« L’efficacité énergétique est un terme abstrait qui ne trouve pas sa place dans le quotidien d’un ménage »

Publié le 17/04/2019

4 min

Publié le 17/04/2019

Temps de lecture : 4 min 4 min

3 questions à…

Gaëtan Brisepierre, sociologue

Nouveaux modes de vie, adaptation aux enjeux climatiques et réalité du changement : les défis sociétaux de l’efficacité énergétique vus par un sociologue.

Propos recueillis par Laura Icart

 

Les Français entendent beaucoup parler de la notion d’efficacité énergétique, mais l’ont-ils vraiment intégrée ?
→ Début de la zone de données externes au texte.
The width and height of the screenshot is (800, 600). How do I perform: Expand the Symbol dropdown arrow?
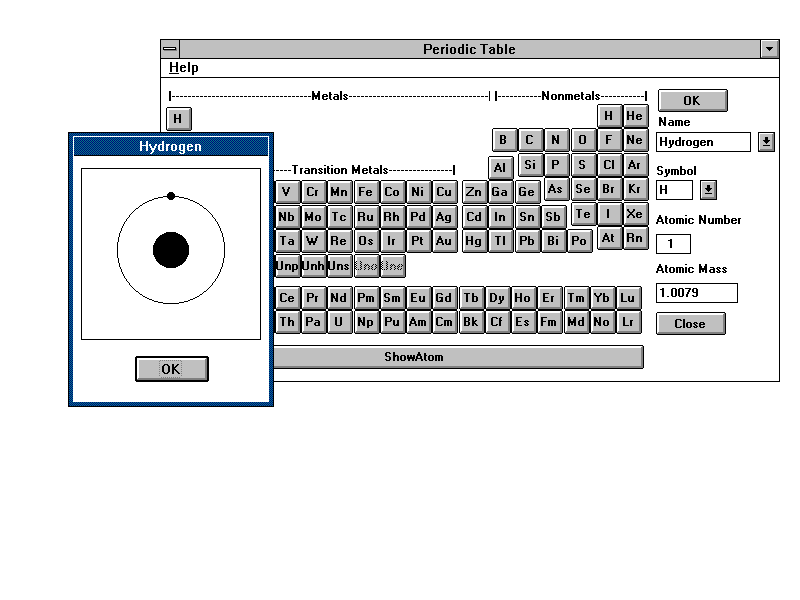pyautogui.click(x=708, y=189)
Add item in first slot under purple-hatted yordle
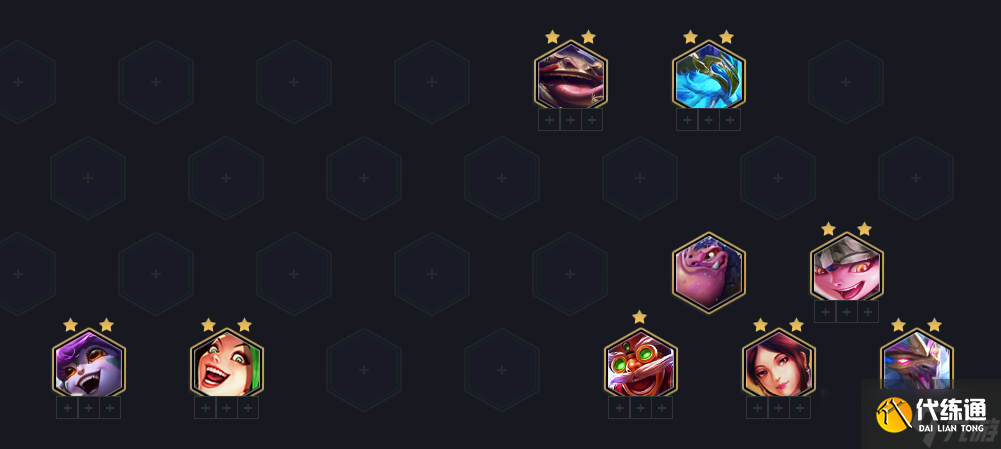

Il me semble que non. L’efficacité énergétique est un problème public, social et politique qui fait écho aux experts et aux pouvoirs publics. Le réchauffement climatique, les économies d’énergie, voilà des termes qui parlent aux Français car ils en entendent parler depuis quelques années. L’« efficacité énergétique » est un terme abstrait qui ne trouve pas sa place dans le quotidien d’un ménage. On a tendance à penser que, parce que nous incitons les Français à faire des économies d’énergie au travers d’écogestes ou de travaux par exemple, ils ont assimilé cette notion. Or ils font avant tout des travaux de rénovation énergétique pour améliorer leur confort. On le sait peu mais l’auto-rénovation, autrement dit la réalisation de travaux par soi-même, concerne plus d’un tiers des travaux de rénovation en France. Ce n’est pas seulement le résultat d’une logique financière, c’est aussi un développement de l’estime de soi associé à une vraie volonté de bien-être dans son habitat. Le choix énergétique peut aussi être un marqueur de différentiation sociale, comme par exemple la pose de panneaux solaires dans un lotissement uniforme.

Vous évoquez souvent le fait que la rénovation énergétique est avant tout un processus social. Pouvez-vous nous l’expliquer ?

Très souvent, les professionnels et les pouvoirs publics réduisent la rénovation énergétique à un simple arbitrage technico-économique, à l’image d’un audit énergétique auquel il faut se conformer. Ce n’est pourtant jamais aussi simple, car à l’instar de n’importe quelle technologie, la décision de rénover son logement est rarement un « passage à l’acte » mais plutôt la résultante d’un processus long et rarement individuel. Pour les copropriétés par exemple, il faut compter entre quatre à six ans pour mener des travaux de rénovation énergétique. Des années qui sont souvent le reflet d’une concertation collective, de personnes à convaincre, d’étapes de préparation à franchir. Cette temporalité, parce qu’elle va quelque part à l’encontre de l’urgence climatique, est quelque peu ignorée par les pouvoirs publics qui aimeraient accélérer la cadence. Ce qu’il faut comprendre, c’est que la difficulté n’est pas seulement, pour des copropriétaires, de prendre la décision technico-économique optimale, mais aussi de prendre celle qui apportera plus d’esthétisme, de fonctionnalité, de valeur à son habitat, ses parties communes, parce que c’est cela qui crée de l’adhésion.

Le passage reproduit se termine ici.